Karel Horak, CEO of Home Credit in Kazakhstan, reiterated the need for robust e-ID systems that provide convenient and safe services to customers, citing examples in China of centralized identification networks.

“Financial inclusion and financial literacy are always high on our agenda, so we’re working hard on this,” he said, before nothing that a basic level of technological advancement was needed to encourage this.

Home Credit, a global consumer finance provider, is AFI’s newest regional PPD partner having joined the network’s PPD platform to help advance financial inclusion in Central and Eastern Europe and Central Asia.

Regulators further expanded on this subject during a 3D session that saw panelists share their knowledge and experiences in Belarus, Estonia, Germany and Russia.

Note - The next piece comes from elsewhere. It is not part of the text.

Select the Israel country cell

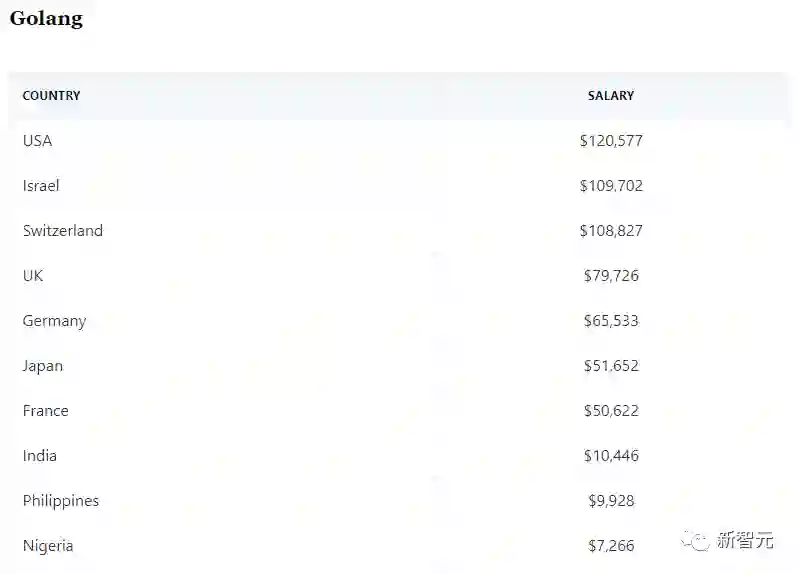41,186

Among the notable takeaways were National Bank of Republic of Belarus’s plans to promote biometric authentication and insight into how strict e-ID security features was stifling private sector innovation in Germany.

Building on the success of the two-day virtual gathering, ECAPI leaders are expected to gather in the coming month for high-level virtual dialogues, following similar meet for held for leaders in Africa and Latin America and the Caribbean region.

In the previous week, AFI marked another milestone with the opening of its new Europe Representative Office (ERO) in Luxembourg, co-hosted by the country’s Ministry of Finance and Ministry of Foreign and European Affairs.

Aimed at enhancing collaboration with the wider European community, the office will directly benefit ECAPI members by fostering deeper ties with partners, standard setting bodies and developed country regulators that supports peer learning in Europe and Central Asia. In line with AFI’s regionalization and decentralization strategy, the ERO will also enhance global dialogue further afield in Sub-Saharan Africa, the Arab Region, Asia and the Pacific, Latin America and the Caribbean.